What’s a Slush Pile Anyway?
If you’ve been around publishing for long, you’ve probably heard of the infamous slush pile. Where did that term come from? It generally means the stacks and stacks of manuscripts that come in over the transom. The stacks that editors and agents do their best to read, skim, glance at, or at the very least, avoid tripping over when they walk into their offices.
It’s been speculated that the slush pile could get so high in an editor’s office that it resembled the piles of dirty snow those editors had to wade through (in February in New York) just to get to their offices in the first place. What a bummer—they finally get in out of the weather only to be compelled to wade through knee-deep piles of unsolicited manuscripts. Hence, one “slush pile” seems just about as welcome as the other, and both sometimes require a good snowplow.

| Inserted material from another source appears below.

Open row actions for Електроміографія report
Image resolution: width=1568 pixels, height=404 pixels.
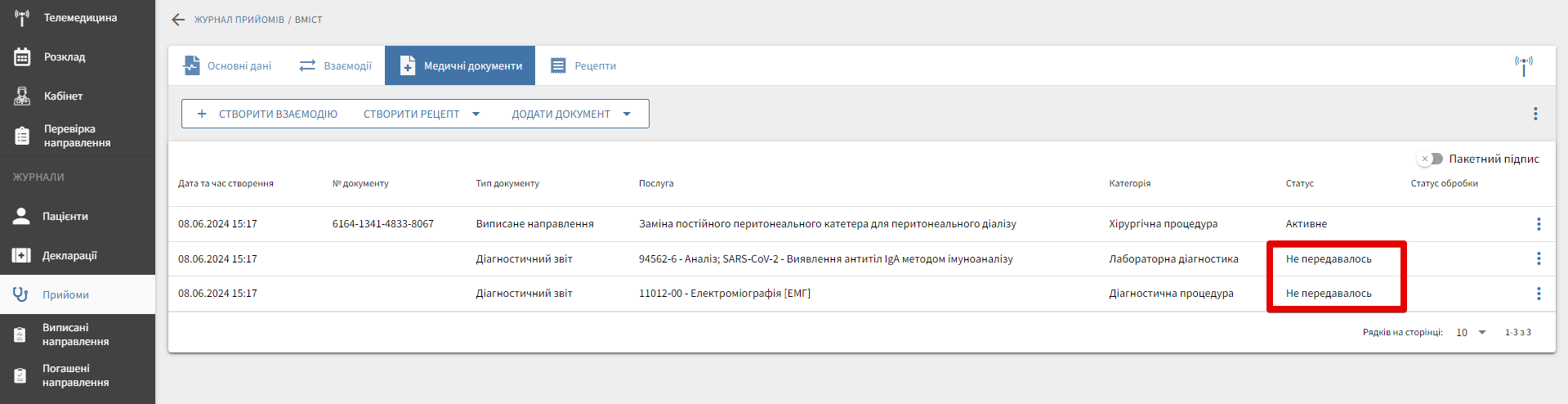(1538, 294)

Of course, these days, the stacks are largely “virtual” or electronic, existing as files in a computer. And thank heavens! My email slush pile currently has 303 submissions. I’d hate to have paper versions of those stacked around my desk right now. Even though I take mostly email submissions, I still get mail. The photo above was taken after one visit to my mailbox a few months back.
Since agents are the “gatekeepers” for publishers, our slush piles are typically much larger than those of editors. Publishers rarely accept unsolicited submissions, but of course, agents do.
If you are a new writer, you’re destined to have manuscripts languishing in slush piles. The good news is, we’ve all heard success stories of authors “found in the slush pile” by agents and editors. So don’t fear the slush pile!